### TEXT SECTION
☆ ☆ ☆ ☆ ☆
Monday, December 26, 2005

One Way To Look at the Near Future

Nothing much happened today, and nothing has sparked any interesting thoughts, so I'm digging back into the archives again, for this, which was originally posted to rec.arts.sf.written 10/20/04:

I've got two small children (born 1998 and 2000), so, when I'm reading a near-future SF book, I try to work out what they could plausibly be doing in this world. (A book gets bonus points if I can imagine myself still alive and productive in that world, though I don't really expect it in a story set in, say, 2200.) If a book is set in 2030, and the mid-thirties hero is obsessed with the Grateful Dead, I try to picture my son Alex, or one of his class-mates, fitting that description. This works with any SF work set up to about fifty years in the future, though it does help if you know a couple of kids. (My younger son won't hit current retirement age until 2065, and I'm sure he'll have a flying car by then.)
☆ ☆ ☆ ☆ ☆
### DATASET EXCERPTS
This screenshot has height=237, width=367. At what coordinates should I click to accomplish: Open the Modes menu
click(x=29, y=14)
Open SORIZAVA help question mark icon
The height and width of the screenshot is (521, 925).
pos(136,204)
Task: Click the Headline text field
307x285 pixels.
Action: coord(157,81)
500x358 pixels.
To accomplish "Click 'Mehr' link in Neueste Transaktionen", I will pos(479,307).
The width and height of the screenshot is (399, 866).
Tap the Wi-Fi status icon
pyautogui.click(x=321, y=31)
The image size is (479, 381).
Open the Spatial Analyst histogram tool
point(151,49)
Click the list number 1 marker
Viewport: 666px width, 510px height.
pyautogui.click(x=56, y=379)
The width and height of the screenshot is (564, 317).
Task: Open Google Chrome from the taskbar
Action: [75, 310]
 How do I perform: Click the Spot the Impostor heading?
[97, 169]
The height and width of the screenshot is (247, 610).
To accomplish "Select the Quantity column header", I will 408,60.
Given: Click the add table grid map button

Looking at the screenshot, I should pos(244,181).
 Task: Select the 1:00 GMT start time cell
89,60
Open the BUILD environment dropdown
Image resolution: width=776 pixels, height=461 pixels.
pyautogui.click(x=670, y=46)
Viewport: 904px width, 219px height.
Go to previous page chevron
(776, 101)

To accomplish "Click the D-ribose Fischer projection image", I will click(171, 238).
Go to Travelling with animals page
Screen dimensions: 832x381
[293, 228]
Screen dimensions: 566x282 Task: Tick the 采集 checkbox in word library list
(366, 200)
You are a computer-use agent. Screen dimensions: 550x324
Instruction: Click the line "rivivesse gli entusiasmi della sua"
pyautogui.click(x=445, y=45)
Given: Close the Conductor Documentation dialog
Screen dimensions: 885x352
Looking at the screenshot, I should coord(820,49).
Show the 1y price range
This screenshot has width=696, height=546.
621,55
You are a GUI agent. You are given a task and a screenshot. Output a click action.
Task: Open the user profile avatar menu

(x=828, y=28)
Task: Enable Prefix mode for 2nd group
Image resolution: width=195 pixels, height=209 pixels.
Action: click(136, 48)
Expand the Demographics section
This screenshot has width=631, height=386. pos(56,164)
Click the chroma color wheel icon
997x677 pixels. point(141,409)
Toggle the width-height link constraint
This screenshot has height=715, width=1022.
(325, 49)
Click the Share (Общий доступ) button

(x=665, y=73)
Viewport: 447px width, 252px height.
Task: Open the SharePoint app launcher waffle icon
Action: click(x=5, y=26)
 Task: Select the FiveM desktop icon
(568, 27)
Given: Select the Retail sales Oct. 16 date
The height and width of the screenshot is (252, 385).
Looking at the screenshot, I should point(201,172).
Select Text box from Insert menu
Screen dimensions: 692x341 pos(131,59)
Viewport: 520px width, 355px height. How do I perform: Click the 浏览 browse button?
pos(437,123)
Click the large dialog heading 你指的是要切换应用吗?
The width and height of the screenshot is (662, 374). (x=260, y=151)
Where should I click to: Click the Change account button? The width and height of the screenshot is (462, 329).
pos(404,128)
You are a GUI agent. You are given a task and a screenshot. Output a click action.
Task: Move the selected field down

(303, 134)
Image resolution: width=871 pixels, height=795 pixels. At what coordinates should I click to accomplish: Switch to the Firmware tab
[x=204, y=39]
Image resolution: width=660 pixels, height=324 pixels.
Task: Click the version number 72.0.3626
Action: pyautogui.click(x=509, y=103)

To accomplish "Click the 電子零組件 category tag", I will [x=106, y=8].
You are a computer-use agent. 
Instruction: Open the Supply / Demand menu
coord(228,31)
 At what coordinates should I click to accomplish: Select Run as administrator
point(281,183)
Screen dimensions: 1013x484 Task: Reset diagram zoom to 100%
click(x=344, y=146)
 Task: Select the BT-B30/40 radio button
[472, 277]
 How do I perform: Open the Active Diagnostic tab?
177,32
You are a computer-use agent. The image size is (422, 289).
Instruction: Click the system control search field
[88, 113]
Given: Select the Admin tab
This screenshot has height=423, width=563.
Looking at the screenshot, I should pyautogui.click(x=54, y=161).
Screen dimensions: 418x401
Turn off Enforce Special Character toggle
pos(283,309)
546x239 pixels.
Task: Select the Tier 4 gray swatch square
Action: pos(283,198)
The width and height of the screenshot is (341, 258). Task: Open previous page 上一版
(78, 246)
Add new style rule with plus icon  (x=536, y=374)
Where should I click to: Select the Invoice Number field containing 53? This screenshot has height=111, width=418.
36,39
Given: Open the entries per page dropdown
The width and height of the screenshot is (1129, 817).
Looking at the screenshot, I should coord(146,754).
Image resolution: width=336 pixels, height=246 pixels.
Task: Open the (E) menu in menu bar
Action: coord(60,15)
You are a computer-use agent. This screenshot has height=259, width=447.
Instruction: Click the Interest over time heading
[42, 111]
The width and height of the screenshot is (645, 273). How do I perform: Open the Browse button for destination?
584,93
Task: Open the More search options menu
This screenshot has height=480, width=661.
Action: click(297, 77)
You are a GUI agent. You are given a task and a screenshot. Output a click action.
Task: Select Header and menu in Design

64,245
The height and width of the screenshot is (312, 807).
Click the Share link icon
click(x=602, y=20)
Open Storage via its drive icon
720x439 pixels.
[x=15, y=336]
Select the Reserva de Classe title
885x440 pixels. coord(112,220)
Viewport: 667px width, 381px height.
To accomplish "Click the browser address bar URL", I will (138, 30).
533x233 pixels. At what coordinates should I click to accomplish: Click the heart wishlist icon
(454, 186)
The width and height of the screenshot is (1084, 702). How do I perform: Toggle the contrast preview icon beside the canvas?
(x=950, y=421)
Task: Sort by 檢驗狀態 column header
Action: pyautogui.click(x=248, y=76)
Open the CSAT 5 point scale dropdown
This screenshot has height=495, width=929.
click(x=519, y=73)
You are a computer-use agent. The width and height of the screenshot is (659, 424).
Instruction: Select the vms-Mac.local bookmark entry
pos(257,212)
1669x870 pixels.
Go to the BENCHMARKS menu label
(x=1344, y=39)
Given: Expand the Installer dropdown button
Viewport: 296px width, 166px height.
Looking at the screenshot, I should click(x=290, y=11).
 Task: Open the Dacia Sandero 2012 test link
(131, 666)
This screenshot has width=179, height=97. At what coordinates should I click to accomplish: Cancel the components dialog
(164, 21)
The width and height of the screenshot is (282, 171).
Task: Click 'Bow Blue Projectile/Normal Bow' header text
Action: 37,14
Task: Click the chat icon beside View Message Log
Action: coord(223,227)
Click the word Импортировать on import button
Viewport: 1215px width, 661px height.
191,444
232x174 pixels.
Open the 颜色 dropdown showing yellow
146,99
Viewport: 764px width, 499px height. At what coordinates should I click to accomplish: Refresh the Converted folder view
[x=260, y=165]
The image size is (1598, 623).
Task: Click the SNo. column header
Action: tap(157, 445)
☆ ☆ ☆ ☆ ☆
### DIRECTIONS
A - In the post on picturing the near future, rewrite the paragraph beginning "I've got two small children" in a shorter form that keeps its main facts.
B - Write a continuation of the post on picturing the near future, starting after its final sentence.

### ACTIVITY ANSWERS
A - With two children, born 1998 and 2000, the writer reads near-future SF by working out what they could plausibly be doing in that world. A book earns bonus points if the writer can imagine still being alive and productive in it. For a book set in 2030 with a mid-thirties hero obsessed with the Grateful Dead, the test is whether son Alex or a classmate could fit that description. The method works for any SF set up to about fifty years ahead, and it helps to know a couple of kids. The younger son won't reach current retirement age until 2065.

B -
Somewhat related to this is my major unreasoning prejudice, which I'm sure I've mentioned here before: I really take a dislike to books that kill me and/or my family. Additional points are subtracted if the mega-death I'm presumably part of is merely so the author can clear the slate for his hairy-chested he-men to do their mightily-thewed thing without having so many civilians to stand in the way of the broadsword's back-stroke. I know I'm supposed to identify with the thick-headed oaf, but I'm not that stupid -- I live 25 miles from New York City, am currently dependent on heart medication, and am responsible for a wife and the aforementioned two young children. If the balloon goes up, I'm toast -- and so I resent stories in which balloons are let free gleefully.